On the subject of SRE job roles - here’s some JDs of SRE roles at Dropbox
Challenging the traditional operations as a cost centre perspective:
“The enterprise world, for example, often treats operations as a cost center,2 which makes meaningful improvements in outcomes difficult if not impossible. The tremendous short-sightedness of this approach is not yet widely understood.”
Chapter 1, The Site Reliability Workbook
The Guiding Principles
Breaking down silos:
“extreme siloization of knowledge, incentives for purely local optimization, and lack of collaboration have in many cases been actively bad for business”
Accidents and Mistakes are normal, instead focus of safeguards and faster recovery:
“The second key idea is that accidents are not just a result of the isolated actions of an individual, but rather result from missing safeguards for when things inevitably go wrong.”
Embrace frequent, small changes and automated testing (“Continuous Integration, Continuous Deployment”):
“Change is risky, true, but the correct response is to split up your changes into smaller subcomponents where possible. Then you build a steady pipeline of low-risk change out of regular output from product, design, and infrastructure changes.6 This strategy, coupled with automatic testing of smaller changes and reliable rollback of bad changes, leads to approaches to change management like continuous integration (CI) and continuous delivery or deployment (CD).”
Culture over tools:
“proponents of DevOps strongly emphasize organizational culture—rather than tooling—as the key to success in adopting a new way of working. A good culture can work around broken tooling, but the opposite rarely holds true. As the saying goes, culture eats strategy for breakfast. Like operations, change itself is hard.”

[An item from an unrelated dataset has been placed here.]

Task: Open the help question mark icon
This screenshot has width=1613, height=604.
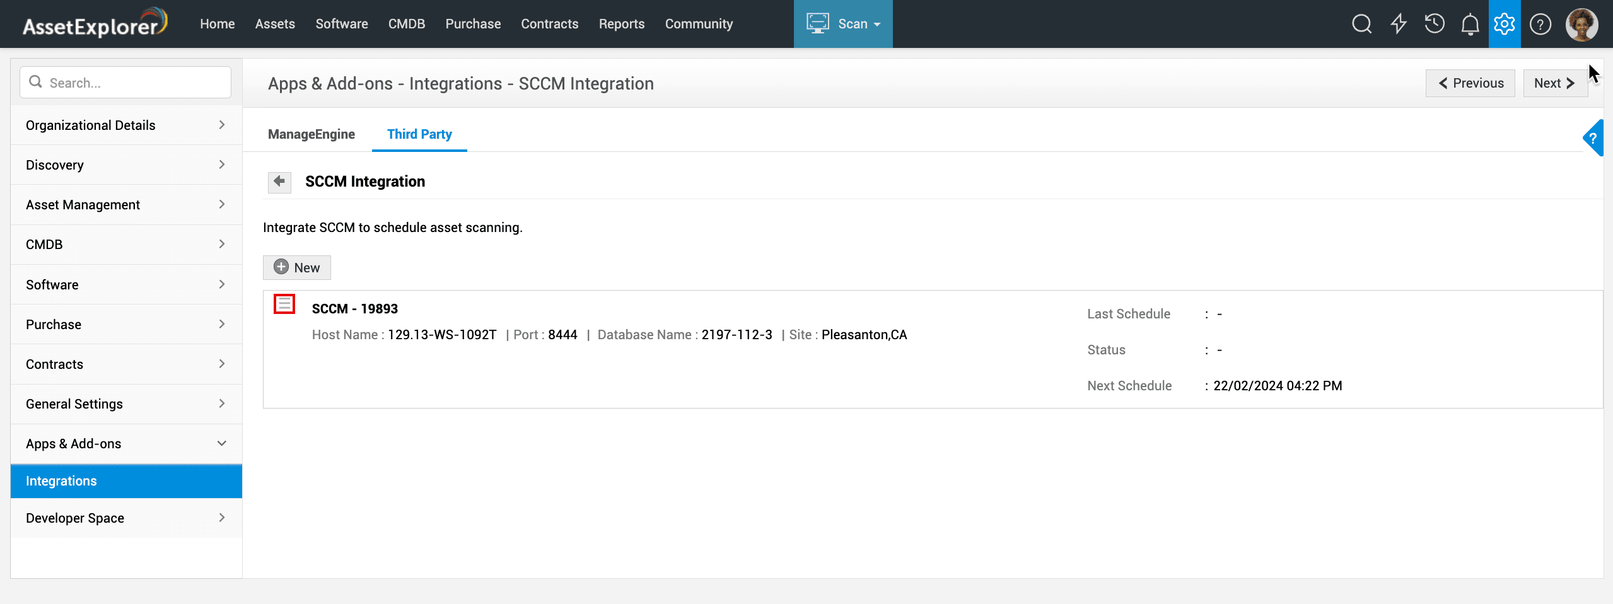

Measurement is crucial and provides an objective view of reality:
“…establish the reality of what’s happening by means of objective measurement, verify that you’re changing the situation as you expect”
Automate everything (“minimise Toil”):
If you can automate a repetitive operation or admin task, you probably should so you can spend that time on project work, value and service creation activities.
Google has a hard limit of 50% of time spent on toil, which encourages an engineering approach to problems.
Notes on SRE:
Overview and Culture
Moving traditional organisations into the future by encouraging and embracing risk.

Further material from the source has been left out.